### [TEXT SHOWN]
^^^^^^^^
Pear-shaped vs. apple trumps body mass index as a measure of risk
You’re carrying a spare tire around your midsection. But your body mass index hasn’t even broken the “overweight” barrier of 25, and lies well below the cut point for obesity.
No need to worry, right?
Wrong, says a new study, which has found that among adults 18 to 90 across the BMI continuum, having an apple shape increased the risk of death -- particularly death from cardiovascular disease.
Even at BMIs above 30, where obesity begins, men and women whose waist-to-hip ratio identified them as more pear-shaped were less likely to die -- of any cause and of cardiovascular causes -- than those with similar BMIs who were apple-shaped.
The new research, published online Monday in the Annals of Internal Medicine, is among the largest and most rigorous studies to tease apart the risks that comes with central obesity from those that come with being overweight or obese. To draw its conclusions, researchers gathered a study population of 15,184 adults, ages 18 to 90, who had both their BMI and waist-to-hip ratios calculated, and tracked them for 15 years to see how many died of any cause.
Men and women who were considered obese according to the BMI were more likely to die during the follow-up period than were those defined as a normal weight and those as overweight. But in every group, waist-to-hip ratio trumped BMI as a predictor of risk of death.
^^^^^^^^
### [ABOUT THIS TASK]
Can you print, word for word, the part of the article on body shape from "Pear-shaped vs. apple" up to and including "from cardiovascular disease."? The rows are drawn from a source separate from the article on body shape.
^^^^^^^^
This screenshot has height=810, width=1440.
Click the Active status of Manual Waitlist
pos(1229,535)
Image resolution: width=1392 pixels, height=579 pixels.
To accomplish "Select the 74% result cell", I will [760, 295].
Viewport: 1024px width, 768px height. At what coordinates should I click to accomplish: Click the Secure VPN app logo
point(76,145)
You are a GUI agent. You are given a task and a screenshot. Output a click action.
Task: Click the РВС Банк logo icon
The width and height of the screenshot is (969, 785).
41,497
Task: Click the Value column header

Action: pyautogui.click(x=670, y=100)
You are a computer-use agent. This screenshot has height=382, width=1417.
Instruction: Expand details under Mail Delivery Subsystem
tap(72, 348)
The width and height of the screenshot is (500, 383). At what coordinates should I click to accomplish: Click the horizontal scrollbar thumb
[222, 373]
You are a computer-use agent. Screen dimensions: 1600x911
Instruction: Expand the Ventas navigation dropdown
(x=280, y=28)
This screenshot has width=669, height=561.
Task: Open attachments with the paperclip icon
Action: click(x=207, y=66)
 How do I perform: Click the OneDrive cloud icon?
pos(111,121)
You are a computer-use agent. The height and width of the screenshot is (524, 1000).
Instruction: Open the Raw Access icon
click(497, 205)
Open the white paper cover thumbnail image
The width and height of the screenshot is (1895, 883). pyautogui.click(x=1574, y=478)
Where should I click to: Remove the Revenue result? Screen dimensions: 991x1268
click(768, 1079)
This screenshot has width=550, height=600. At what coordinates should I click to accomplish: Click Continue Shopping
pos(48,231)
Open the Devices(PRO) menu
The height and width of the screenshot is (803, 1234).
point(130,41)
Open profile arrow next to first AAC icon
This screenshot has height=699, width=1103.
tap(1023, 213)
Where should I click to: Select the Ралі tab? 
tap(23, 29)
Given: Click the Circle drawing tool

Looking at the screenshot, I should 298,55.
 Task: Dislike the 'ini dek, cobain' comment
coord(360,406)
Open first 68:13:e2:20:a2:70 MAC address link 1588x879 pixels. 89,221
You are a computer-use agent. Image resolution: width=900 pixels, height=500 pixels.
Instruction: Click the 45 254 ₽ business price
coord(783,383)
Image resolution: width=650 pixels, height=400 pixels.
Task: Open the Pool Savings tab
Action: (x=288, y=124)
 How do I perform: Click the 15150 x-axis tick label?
^^^^^^^^
### [RESULT BELOW]
Pear-shaped vs. apple trumps body mass index as a measure of risk
You’re carrying a spare tire around your midsection. But your body mass index hasn’t even broken the “overweight” barrier of 25, and lies well below the cut point for obesity.
No need to worry, right?
Wrong, says a new study, which has found that among adults 18 to 90 across the BMI continuum, having an apple shape increased the risk of death -- particularly death from cardiovascular disease.